### Work task:
From the rectal cancer abstract below, return the passage that begins with the words "Background: Adjuvant therapy" and stops after "those patients retrospectively.", copied word for word.

Background: Adjuvant therapy for T3N0 rectal cancer was controversial with respect to both radiation and the use of a combined regimen of chemotherapy. We evaluated both clinical features and biomarkers and sought to determine risk factors for those patients retrospectively.
Methods: A total of 122 patients with T3N0 rectal cancer were analyzed in this study from January 2000 to December 2005. Clinicopathologic and biomarkers were used to predict local recurrence (LR), disease-free survival (DFS), and overall survival (OS).
Results: The median follow-up interval was 45.4 months. Five-year LR, DFS, and OS rates were 10.4%, 68.3%, and 88.7%. Having a lower tumor location and showing low P21 and high CD44v6 expression were identified as risk factors for LR: patients with two or three of these risk factors had a higher 5-year LR rate (19.3%) than did patients with none or one of these risk factors (6.8%) (p = 0.05). A poorer DFS was related to low P21 nor high CD44v6 expression but not to tumor location: the 5-year DFS rates were 79.3% for those with neither, 65.9% for those with either one or the other, and 16.9% for those with both (p = 0.00).
Conclusions: The prognostic model including tumor location, P21 and CD44v6 expressions could help to distinguish these patients with high risk T3N0 patients and determine whether adjuvant therapy was beneficial.

### The data:
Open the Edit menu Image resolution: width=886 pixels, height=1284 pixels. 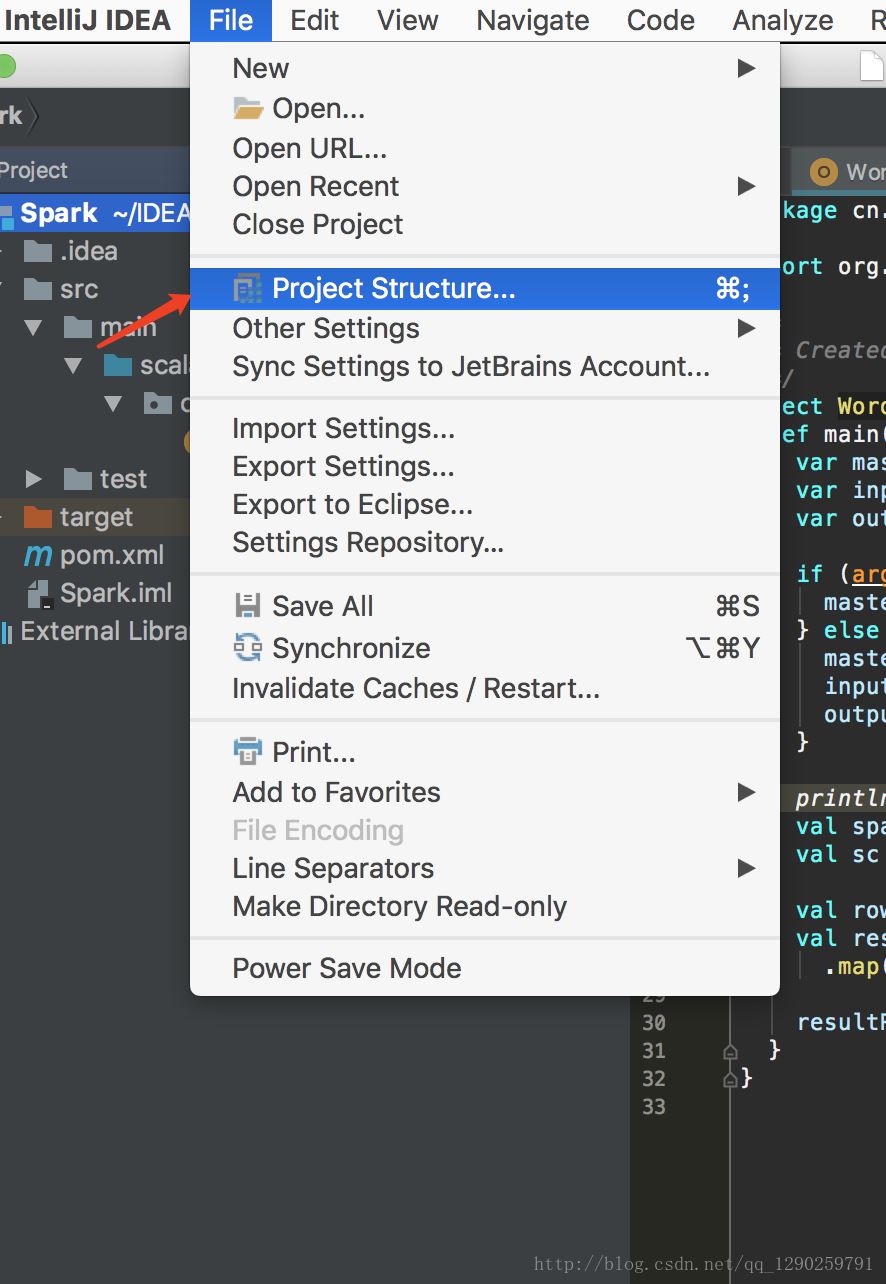click(315, 20)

### Solved problem:
Background: Adjuvant therapy for T3N0 rectal cancer was controversial with respect to both radiation and the use of a combined regimen of chemotherapy. We evaluated both clinical features and biomarkers and sought to determine risk factors for those patients retrospectively.